→ **EXERCISE DIRECTIONS**:
Pictures should be omitted; restate word for word the lines from the one holding "Open the 濾鏡 filters panel" through the last line of the entries below.

Data extracted from a collection
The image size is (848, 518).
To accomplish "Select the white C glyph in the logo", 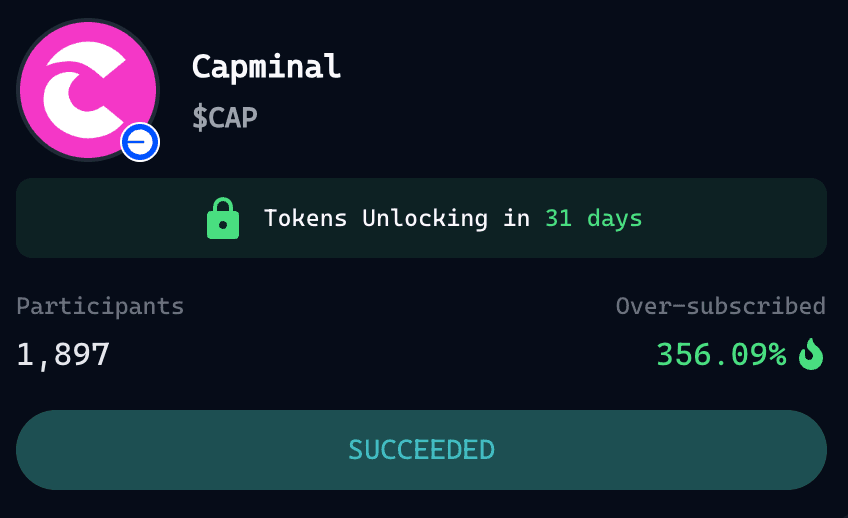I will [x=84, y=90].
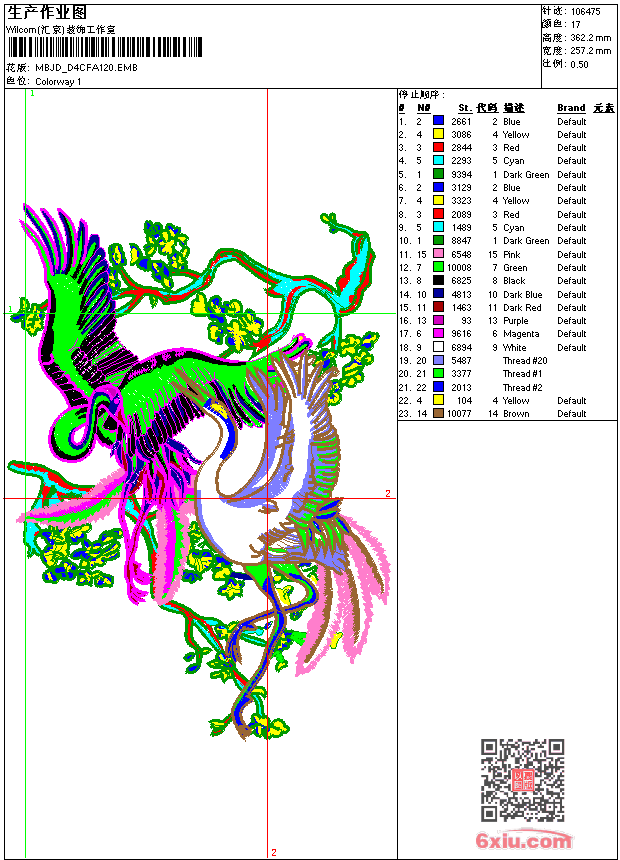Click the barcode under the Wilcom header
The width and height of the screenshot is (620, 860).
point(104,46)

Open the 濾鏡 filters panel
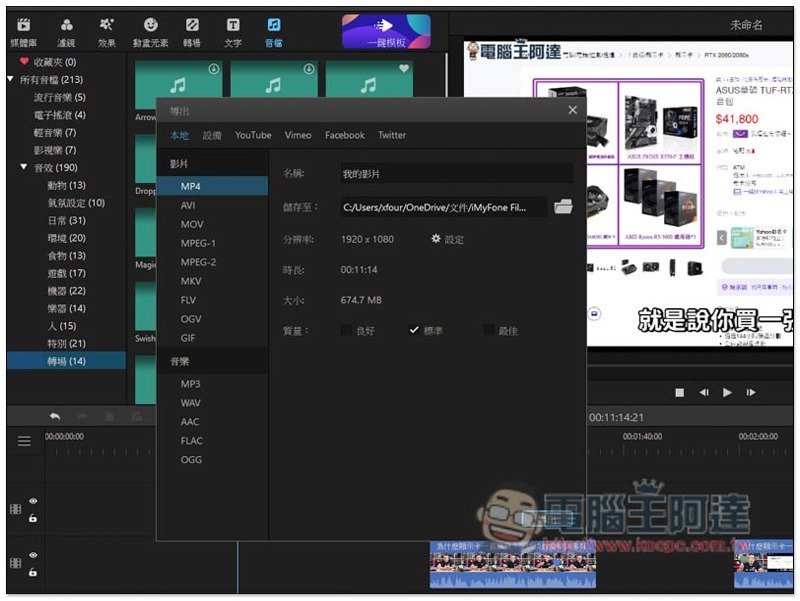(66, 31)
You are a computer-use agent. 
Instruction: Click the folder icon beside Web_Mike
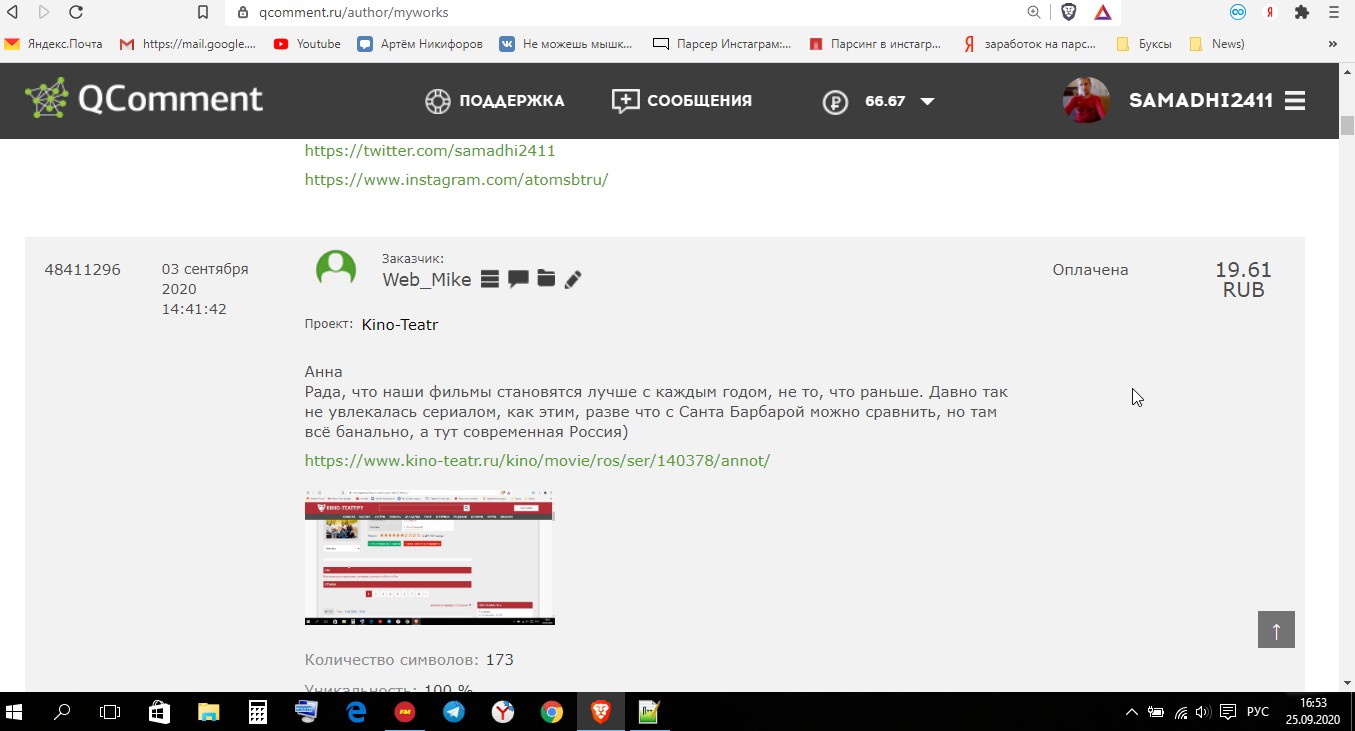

→ **EXPECTED ANSWER**:
Open the 濾鏡 filters panel
(66, 31)
You are a computer-use agent. 
Instruction: Click the folder icon beside Web_Mike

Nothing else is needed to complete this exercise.